It’s difficult to imagine a more apparently dysfunctional White House than the current one. Maybe Richard Nixon’s Saturday Night Massacre or Andrew Jackson’s defiance of the Supreme Court were close. Even rank-and-file Trump supporters joke about the odds of them eventually becoming White House spokesman or Chief of Staff.
The most reassuring economic observation, however, is that it hasn’t mattered. Other than half the country experiencing a massive increase in anxiety and a longing for the fantastic things that would have otherwise occurred during the first 200 days of a Clinton presidency, relatively few people can point to tangible ways in which the federal government has caused their lives to be worse today than a year ago.
Partisan claims to the contrary, President Trump has done nothing to cause the U.S. stock market to reach all-time highs or to create a million new jobs. But he hasn’t done anything to prevent them, either.

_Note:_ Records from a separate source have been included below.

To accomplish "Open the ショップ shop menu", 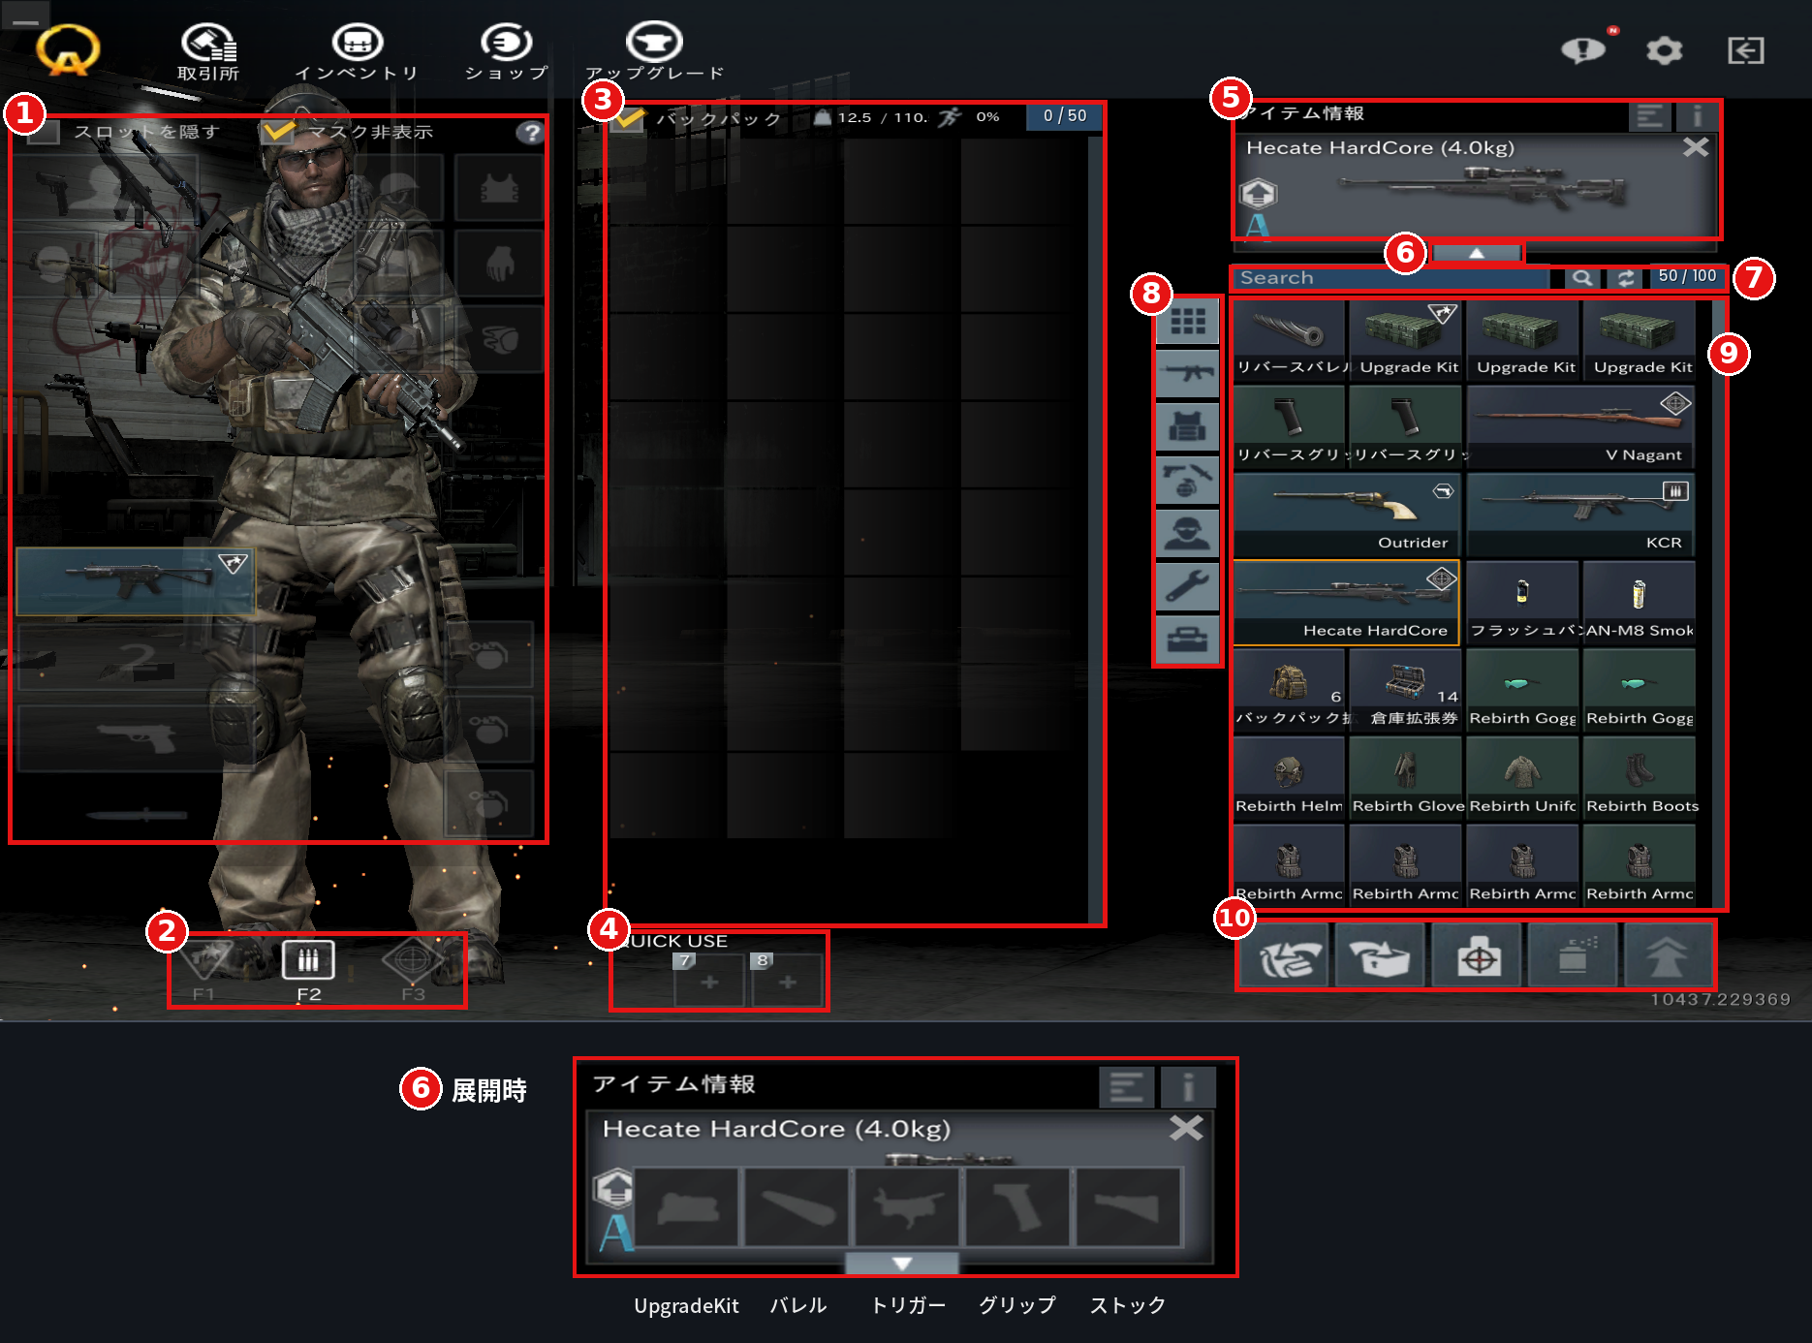I will (x=506, y=52).
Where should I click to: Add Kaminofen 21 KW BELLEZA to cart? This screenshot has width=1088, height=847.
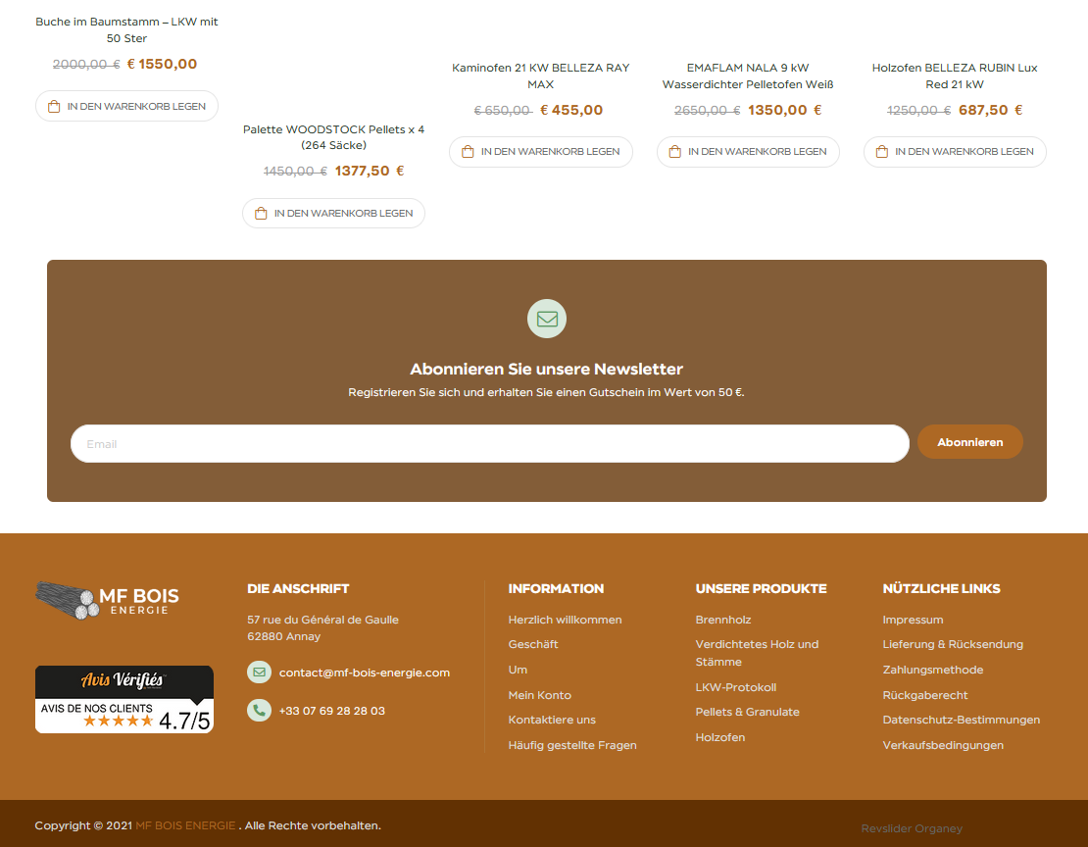coord(540,152)
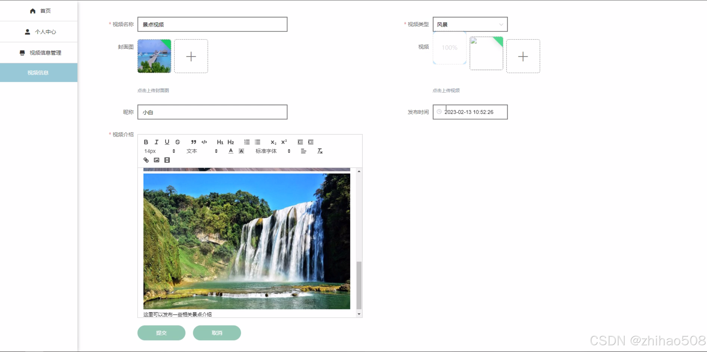
Task: Insert a video into the editor
Action: [x=167, y=160]
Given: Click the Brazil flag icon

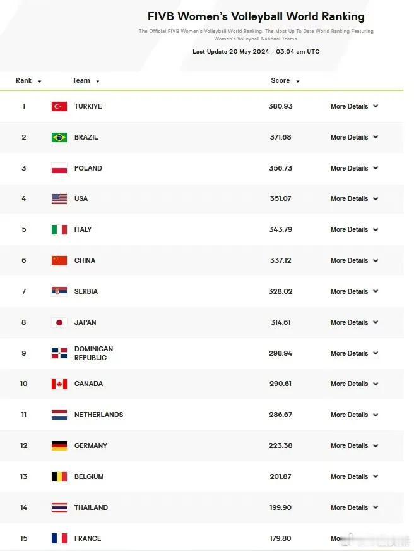Looking at the screenshot, I should click(59, 137).
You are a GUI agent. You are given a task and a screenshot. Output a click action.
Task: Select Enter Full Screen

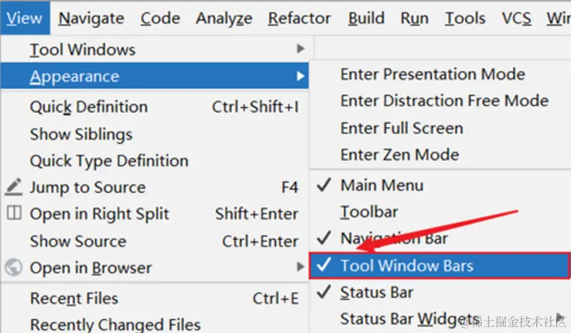point(402,128)
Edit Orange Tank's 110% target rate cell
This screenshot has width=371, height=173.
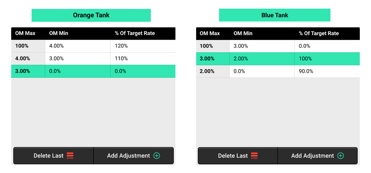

Of course, Barack Obama didn’t create his oft-claimed 15 million new jobs, nor did he do anything to cause the stock market to double. He was actually openly hostile to Wall Street and the country’s “one-percenters,” yet he still couldn’t prevent record investment banking profits or the country’s largest eight-year increase in income inequality.

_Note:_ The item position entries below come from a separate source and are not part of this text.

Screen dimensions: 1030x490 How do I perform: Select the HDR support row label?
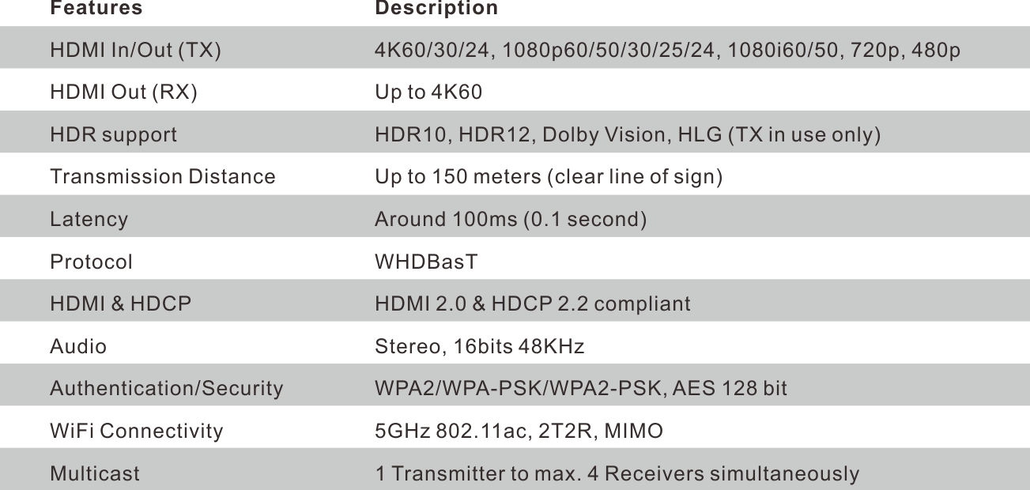114,135

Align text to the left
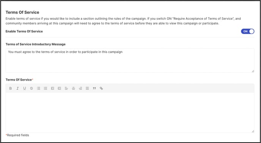(66, 89)
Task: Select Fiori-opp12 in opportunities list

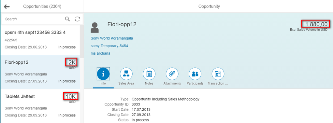Action: pyautogui.click(x=40, y=72)
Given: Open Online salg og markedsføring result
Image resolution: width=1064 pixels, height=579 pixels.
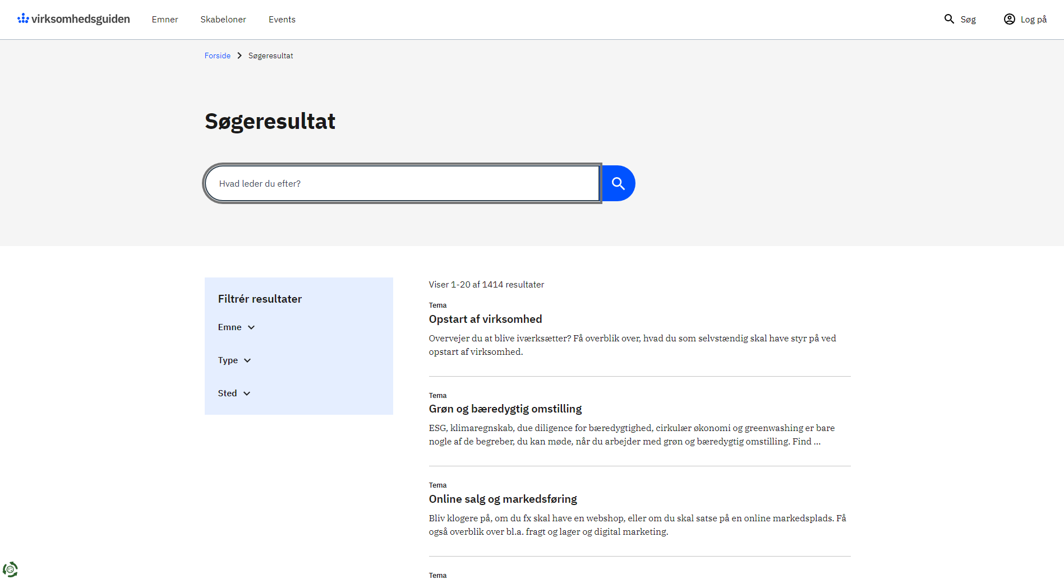Looking at the screenshot, I should point(503,499).
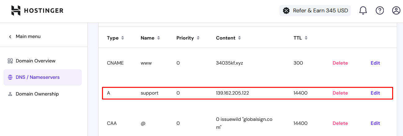Click the Domain Ownership person icon
Image resolution: width=403 pixels, height=136 pixels.
pyautogui.click(x=10, y=94)
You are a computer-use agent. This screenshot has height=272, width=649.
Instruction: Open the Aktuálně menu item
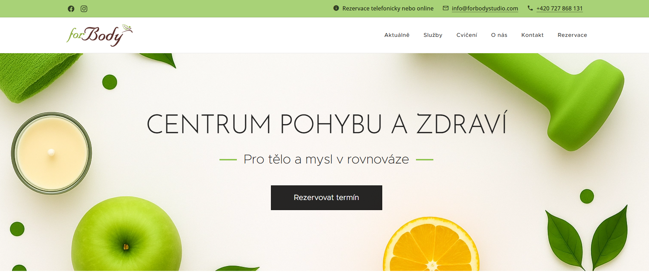click(397, 35)
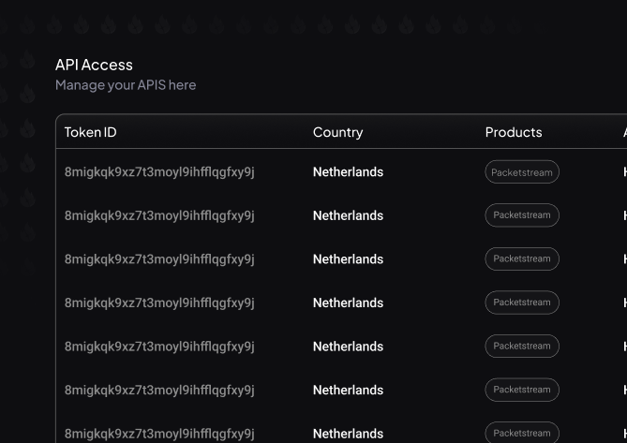Open the token ID in the third row

point(159,259)
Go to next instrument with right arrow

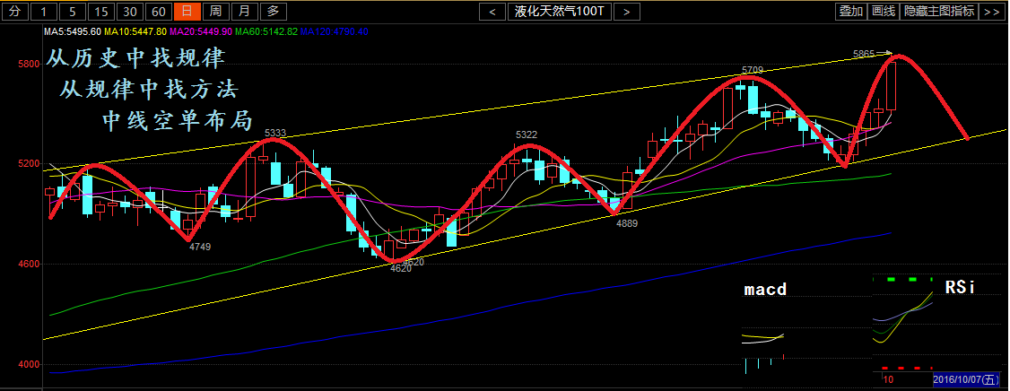(x=627, y=12)
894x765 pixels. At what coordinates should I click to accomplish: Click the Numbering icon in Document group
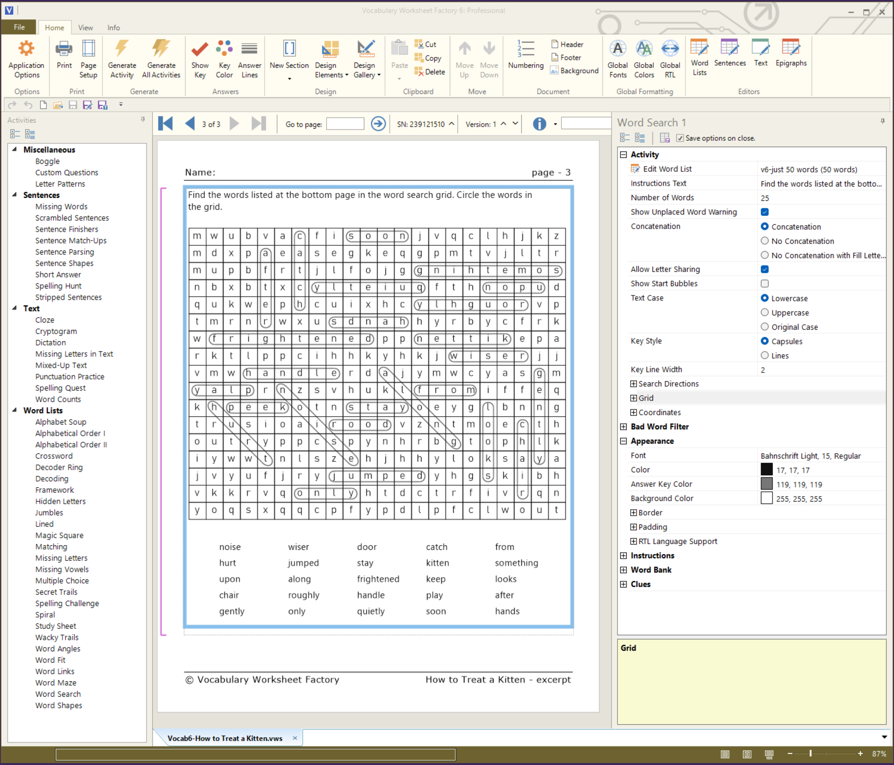pyautogui.click(x=526, y=50)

This is good news. Fortunately, most macroeconomic issues are not subject to the short-term political whims of 537 elected politicians.
I am not suggesting that federal government policy actions have no impact on economic outcomes. However, the economic influence of most federal actions are only obvious years or decades following their implementation. There are exceptions, such as the first $235 billion of the 2008 Troubled Asset Relief Program – a program that helped prevent a shut-down of the U.S. money market system. Economically influential actions are much more likely to come in the form of long-tail liabilities, such as in 2003 when Bush 41 signed Medicare Part D into law and instantly created $9 trillion of unfunded liabilities, an amount greater than the entire national debt at the time. That stroke of a pen had no immediate effect on the economy in 2003, but someone has to pay that $9 trillion (and growing) bill.

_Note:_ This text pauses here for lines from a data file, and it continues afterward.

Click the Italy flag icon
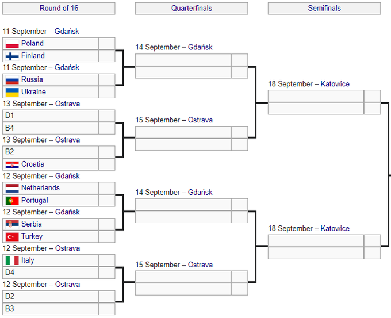This screenshot has width=391, height=318. [12, 260]
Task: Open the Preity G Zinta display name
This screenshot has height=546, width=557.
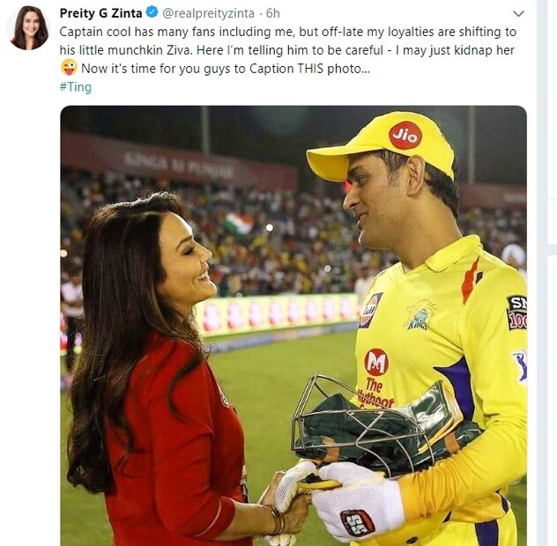Action: tap(100, 13)
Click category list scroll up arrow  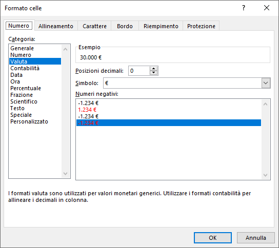65,49
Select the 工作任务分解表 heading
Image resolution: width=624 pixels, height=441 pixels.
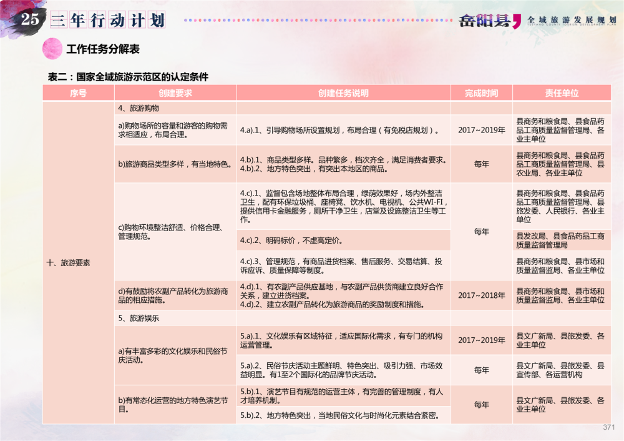[x=103, y=49]
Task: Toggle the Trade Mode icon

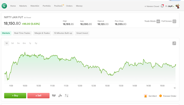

Most people have a political leaning, often very passionate. Armed with an underlying belief, it is both tempting and easy to blame or credit a strongly held belief for almost anything, particularly outcomes that don’t have simple explanations, such as economic issues. About half the time, the stock market increases during recessions. Stock prices sometimes decline when companies report positive earnings, and vice versa. This phenomenon is a function of a number of factors, not all of which are even knowable, much less known. None of those factors, however, is the occupant of the White House.